DATA IN THIS EXERCISE Start Marker

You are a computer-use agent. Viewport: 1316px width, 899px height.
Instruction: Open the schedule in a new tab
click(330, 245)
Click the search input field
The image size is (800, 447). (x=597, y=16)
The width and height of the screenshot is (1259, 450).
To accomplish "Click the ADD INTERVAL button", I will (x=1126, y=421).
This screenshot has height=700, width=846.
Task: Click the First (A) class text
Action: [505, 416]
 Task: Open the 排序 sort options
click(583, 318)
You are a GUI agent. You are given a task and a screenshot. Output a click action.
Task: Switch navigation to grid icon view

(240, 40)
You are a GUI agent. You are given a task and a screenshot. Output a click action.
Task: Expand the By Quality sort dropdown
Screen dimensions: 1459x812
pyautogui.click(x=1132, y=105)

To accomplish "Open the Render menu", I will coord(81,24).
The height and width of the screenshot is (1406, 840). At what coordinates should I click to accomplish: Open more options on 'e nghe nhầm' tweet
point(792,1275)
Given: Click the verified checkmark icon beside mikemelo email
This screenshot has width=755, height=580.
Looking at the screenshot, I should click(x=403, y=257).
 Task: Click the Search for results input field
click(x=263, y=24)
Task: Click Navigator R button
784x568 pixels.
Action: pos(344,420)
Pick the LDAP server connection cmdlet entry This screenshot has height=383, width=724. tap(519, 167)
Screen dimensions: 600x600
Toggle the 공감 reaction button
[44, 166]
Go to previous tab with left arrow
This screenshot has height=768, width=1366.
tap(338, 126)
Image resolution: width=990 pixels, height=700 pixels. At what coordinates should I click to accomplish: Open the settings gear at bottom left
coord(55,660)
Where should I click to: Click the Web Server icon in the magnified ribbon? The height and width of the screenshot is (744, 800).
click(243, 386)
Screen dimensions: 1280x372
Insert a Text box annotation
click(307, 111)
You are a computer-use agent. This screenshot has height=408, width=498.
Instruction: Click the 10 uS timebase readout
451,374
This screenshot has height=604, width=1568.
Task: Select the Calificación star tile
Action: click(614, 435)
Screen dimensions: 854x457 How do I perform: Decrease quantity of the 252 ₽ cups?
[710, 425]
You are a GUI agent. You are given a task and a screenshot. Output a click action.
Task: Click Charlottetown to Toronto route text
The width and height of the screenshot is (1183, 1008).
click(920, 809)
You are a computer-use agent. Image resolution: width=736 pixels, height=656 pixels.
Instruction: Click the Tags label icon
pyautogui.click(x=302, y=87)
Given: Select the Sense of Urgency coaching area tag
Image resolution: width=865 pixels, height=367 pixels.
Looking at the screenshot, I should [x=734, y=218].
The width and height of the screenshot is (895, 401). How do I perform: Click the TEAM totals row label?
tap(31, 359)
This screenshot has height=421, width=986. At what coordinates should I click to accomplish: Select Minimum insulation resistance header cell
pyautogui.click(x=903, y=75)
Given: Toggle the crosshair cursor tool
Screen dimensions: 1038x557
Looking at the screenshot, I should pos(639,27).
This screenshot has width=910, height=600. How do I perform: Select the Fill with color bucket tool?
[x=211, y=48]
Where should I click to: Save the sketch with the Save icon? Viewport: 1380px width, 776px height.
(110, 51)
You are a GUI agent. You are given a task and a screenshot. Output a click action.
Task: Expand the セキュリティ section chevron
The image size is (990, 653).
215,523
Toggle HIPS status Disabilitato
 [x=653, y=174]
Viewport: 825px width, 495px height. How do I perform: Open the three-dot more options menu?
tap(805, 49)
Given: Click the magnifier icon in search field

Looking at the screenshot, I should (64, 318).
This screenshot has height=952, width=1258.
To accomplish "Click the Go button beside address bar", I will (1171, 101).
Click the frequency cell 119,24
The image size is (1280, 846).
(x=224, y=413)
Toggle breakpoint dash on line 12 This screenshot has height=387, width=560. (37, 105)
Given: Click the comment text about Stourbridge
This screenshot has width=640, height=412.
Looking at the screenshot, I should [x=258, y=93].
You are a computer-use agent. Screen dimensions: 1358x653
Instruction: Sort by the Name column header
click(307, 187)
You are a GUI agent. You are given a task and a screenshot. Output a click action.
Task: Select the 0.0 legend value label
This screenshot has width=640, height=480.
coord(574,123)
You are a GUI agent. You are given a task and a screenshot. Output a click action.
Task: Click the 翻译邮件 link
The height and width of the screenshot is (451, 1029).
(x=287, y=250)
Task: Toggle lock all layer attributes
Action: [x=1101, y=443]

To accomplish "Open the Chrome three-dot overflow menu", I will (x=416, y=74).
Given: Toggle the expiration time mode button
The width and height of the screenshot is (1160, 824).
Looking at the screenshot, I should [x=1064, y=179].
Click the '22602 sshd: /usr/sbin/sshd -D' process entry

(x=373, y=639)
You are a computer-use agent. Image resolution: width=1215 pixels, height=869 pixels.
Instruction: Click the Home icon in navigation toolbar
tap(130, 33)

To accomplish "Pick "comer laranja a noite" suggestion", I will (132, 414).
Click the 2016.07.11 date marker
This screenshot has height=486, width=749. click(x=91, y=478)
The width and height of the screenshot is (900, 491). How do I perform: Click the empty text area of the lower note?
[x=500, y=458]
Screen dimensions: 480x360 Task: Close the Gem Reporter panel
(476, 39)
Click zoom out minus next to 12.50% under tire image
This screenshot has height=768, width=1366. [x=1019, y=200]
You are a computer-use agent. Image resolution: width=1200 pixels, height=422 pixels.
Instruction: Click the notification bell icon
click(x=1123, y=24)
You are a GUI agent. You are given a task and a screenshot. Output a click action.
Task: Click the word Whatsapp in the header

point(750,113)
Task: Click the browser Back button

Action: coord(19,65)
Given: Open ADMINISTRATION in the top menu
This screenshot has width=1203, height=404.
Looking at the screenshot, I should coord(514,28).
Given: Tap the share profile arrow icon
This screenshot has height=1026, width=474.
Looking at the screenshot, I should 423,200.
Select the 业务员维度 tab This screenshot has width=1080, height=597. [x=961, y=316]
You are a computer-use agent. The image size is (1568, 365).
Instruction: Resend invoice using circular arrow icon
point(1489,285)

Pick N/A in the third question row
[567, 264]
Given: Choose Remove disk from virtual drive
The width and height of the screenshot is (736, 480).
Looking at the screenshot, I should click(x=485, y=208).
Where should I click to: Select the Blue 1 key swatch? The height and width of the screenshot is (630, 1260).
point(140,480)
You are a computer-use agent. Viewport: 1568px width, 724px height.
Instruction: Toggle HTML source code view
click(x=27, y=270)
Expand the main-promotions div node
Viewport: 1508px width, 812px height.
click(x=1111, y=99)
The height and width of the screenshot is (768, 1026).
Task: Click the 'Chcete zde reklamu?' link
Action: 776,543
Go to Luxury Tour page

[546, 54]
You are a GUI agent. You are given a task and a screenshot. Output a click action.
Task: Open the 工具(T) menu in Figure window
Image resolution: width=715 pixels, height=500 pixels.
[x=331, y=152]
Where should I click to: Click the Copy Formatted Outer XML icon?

DATA IN THIS EXERCISE End Marker

PROBLEM TO WORK ON:
Set down, exactly as they appear, the lines above from the first one to the line that holds "Screen dimensions: 600x600", both included, please, and no others.

EXPECTED OUTPUT:
You are a computer-use agent. Viewport: 1316px width, 899px height.
Instruction: Open the schedule in a new tab
click(330, 245)
Click the search input field
The image size is (800, 447). (x=597, y=16)
The width and height of the screenshot is (1259, 450).
To accomplish "Click the ADD INTERVAL button", I will (x=1126, y=421).
This screenshot has height=700, width=846.
Task: Click the First (A) class text
Action: [505, 416]
 Task: Open the 排序 sort options
click(583, 318)
You are a GUI agent. You are given a task and a screenshot. Output a click action.
Task: Switch navigation to grid icon view

(240, 40)
You are a GUI agent. You are given a task and a screenshot. Output a click action.
Task: Expand the By Quality sort dropdown
Screen dimensions: 1459x812
pyautogui.click(x=1132, y=105)

To accomplish "Open the Render menu", I will coord(81,24).
The height and width of the screenshot is (1406, 840). At what coordinates should I click to accomplish: Open more options on 'e nghe nhầm' tweet
point(792,1275)
Given: Click the verified checkmark icon beside mikemelo email
This screenshot has width=755, height=580.
Looking at the screenshot, I should click(x=403, y=257).
 Task: Click the Search for results input field
click(x=263, y=24)
Task: Click Navigator R button
784x568 pixels.
Action: pos(344,420)
Pick the LDAP server connection cmdlet entry This screenshot has height=383, width=724. tap(519, 167)
Screen dimensions: 600x600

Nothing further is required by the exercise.